* [EXERCISE REQUIREMENTS]: With pictures left out, extract every line between the start of the records below and the line holding "Viewport: 640px width, 480px height.", inclusive.

(Recorded data)

====

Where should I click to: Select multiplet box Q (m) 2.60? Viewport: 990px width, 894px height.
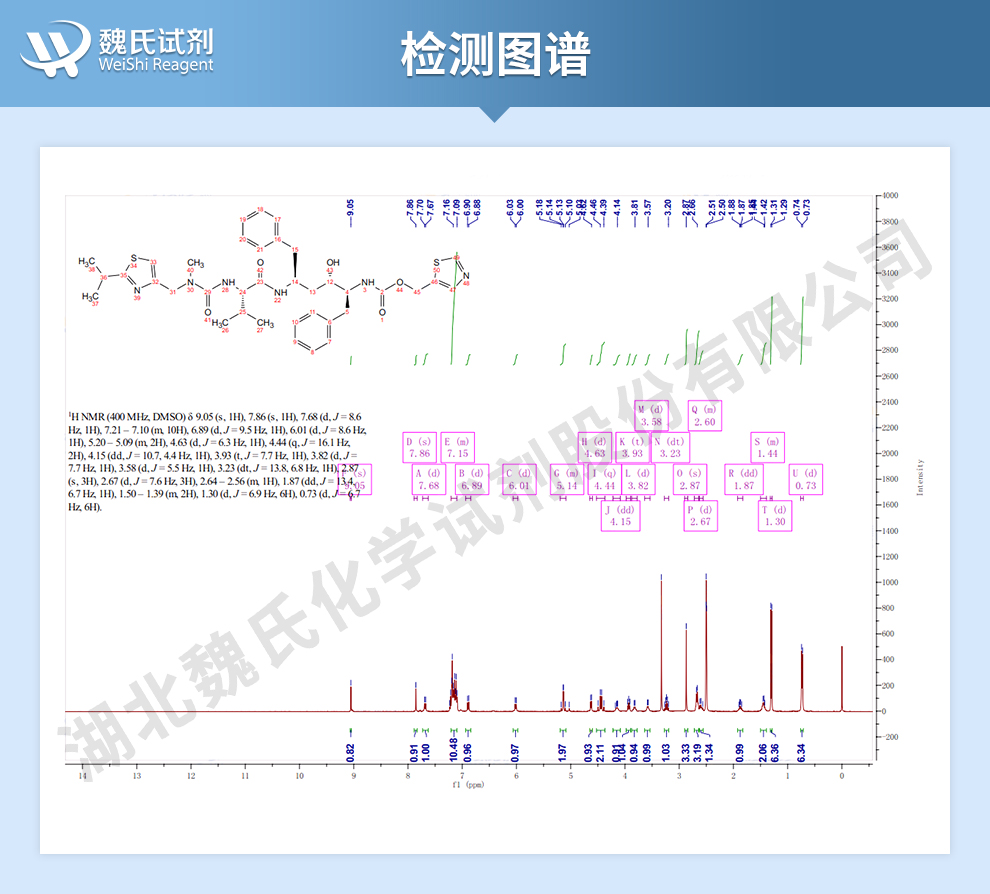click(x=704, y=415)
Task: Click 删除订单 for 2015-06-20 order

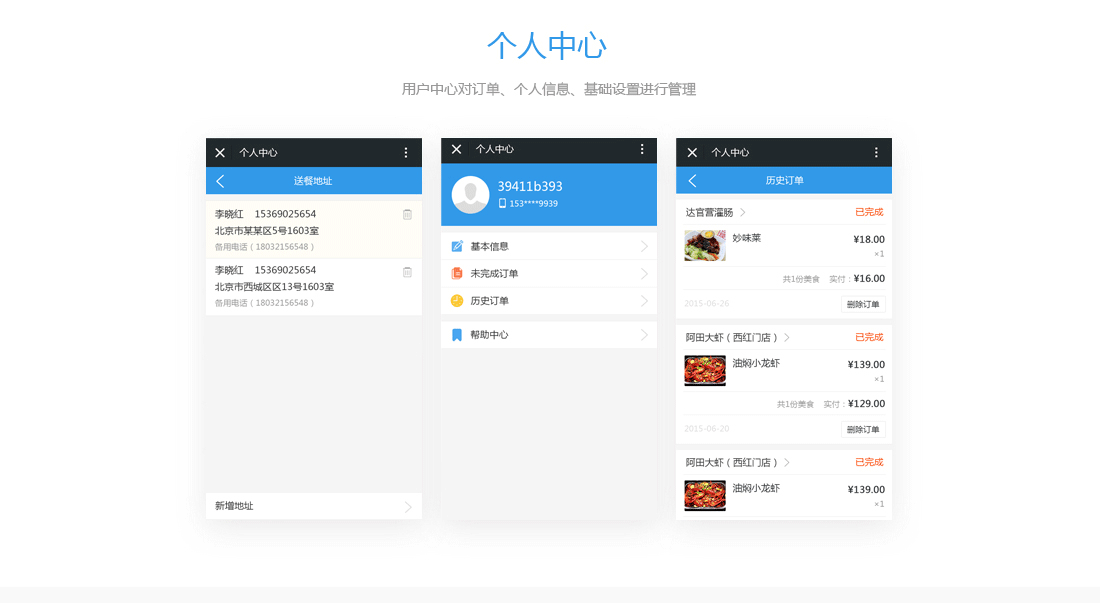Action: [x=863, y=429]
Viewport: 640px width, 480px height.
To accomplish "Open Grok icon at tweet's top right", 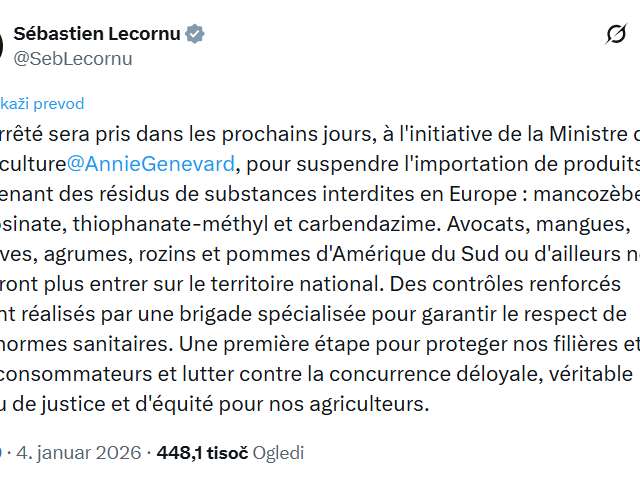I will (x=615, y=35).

====

* [OUTPUT OF THE EXERCISE]:
Where should I click to: Select multiplet box Q (m) 2.60? Viewport: 990px width, 894px height.
click(x=704, y=415)
Task: Click 删除订单 for 2015-06-20 order

Action: [x=863, y=429]
Viewport: 640px width, 480px height.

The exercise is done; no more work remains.